What is established vs. exploratory

pyaegean draws a hard line between settled scholarship and machine-generated hypotheses, and labels every result accordingly.

  • Established — facts carried from editions, lexica, and the Unicode standard: the Linear B / Cypriot sign values, the Greek morphology and lexicon (Perseus AGDT, LSJ), the bundled transliterations, the find-site gazetteer. These cite their source (see Data & Provenance and NOTICE); if one is wrong, it's a correction.
  • Measured — model accuracies reported leakage-free on held-out data (the Greek lemmatizer/tagger/parser and the neural pipeline).
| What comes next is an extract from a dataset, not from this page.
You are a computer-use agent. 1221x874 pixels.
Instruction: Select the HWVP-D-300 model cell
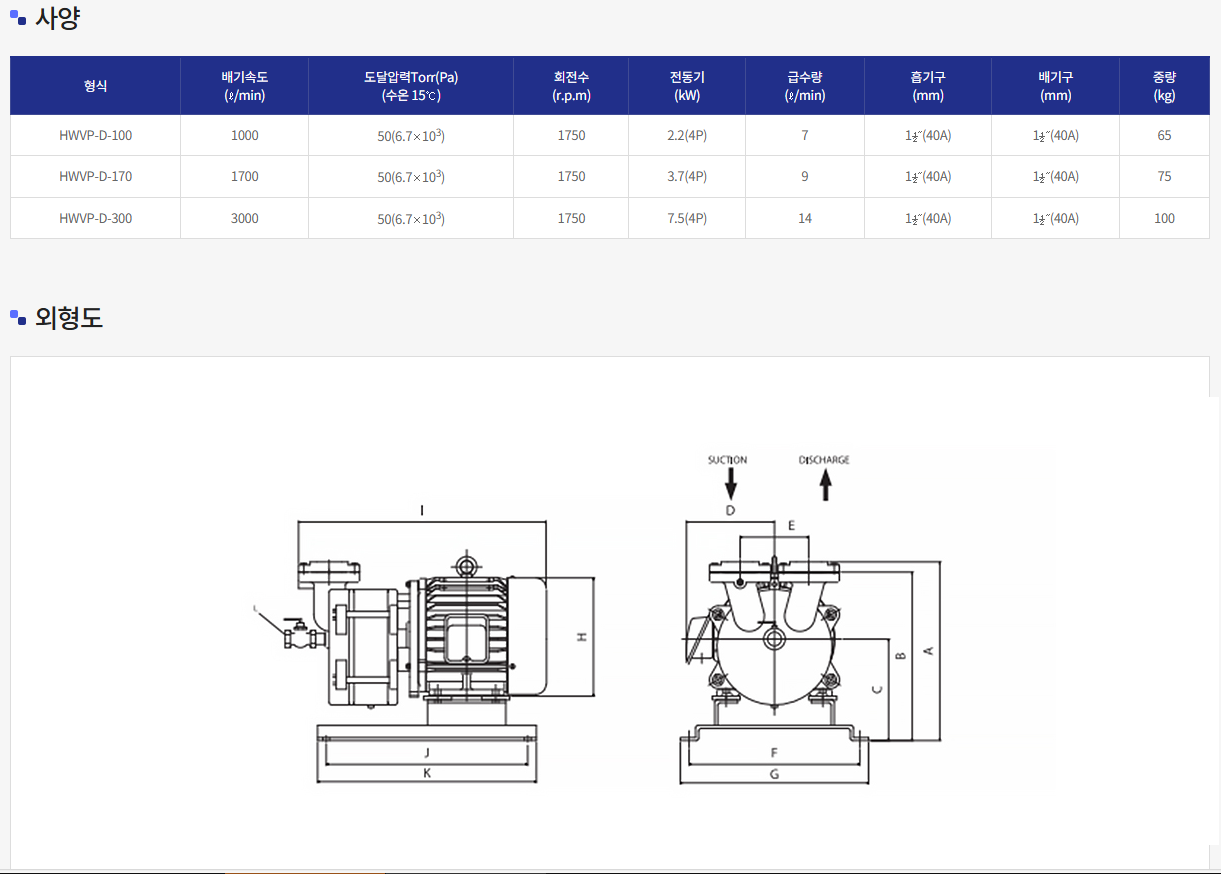(x=95, y=218)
The protocol and the numbers are in Greek NLP; reproduce or challenge them.
  • Exploratory — anything decipherment-adjacent over the undeciphered Linear A material (cross-linguistic distances, morphological clusters, structure heuristics) and all AI-layer output. These are labeled hypotheses with provenance, never claims. The AI layer additionally shows its grounding: result.trace() (or --trace on the CLI) lists the local, non-generative facts an answer rested on, and aegean.ai.run_eval measures how faithfully the model used that evidence. See AI Layer.

The full, candid register of what the toolkit can and cannot claim — by evidence, licensing, engineering, and design — lives on the Limitations page and is kept current as a living document.

How to help

Three lightweight paths, each a GitHub issue form (New issue → pick a template):

  • Correction — a reading, gloss, lemma, sign value, or translation is wrong. Point to the exact value and give a source; it becomes a verifiable fix.
  • Validation — confirm or refute an exploratory result. A refutation is as valuable as a confirmation; pasting the AI trace() helps others see the evidence it used.
  • Data contribution — a single sourced fact: a Linear B → Greek equation, a sign value, a Pleiades ID, a benchmark item. (A pull request is welcome too — see the contribution menu, where each kind has an obvious home and an automatic test.)

Corrections and validations are triaged into the codebase or the limitations register; data contributions land in a bundled lexicon/JSON with their citation and a test. Either way, attribution is first-class — contributed facts keep their source.

A note on citation

When a result feeds academic work, cite the underlying edition, not pyaegean's convenience layer: corpus.provenance.cite(), Corpus.cite(style=…), and the per-subset QueryResults.cite() produce the right reference (BibTeX or APA). The package's own structured-data layer is Apache-2.0; the scholarly editions and imagery remain under their own rights.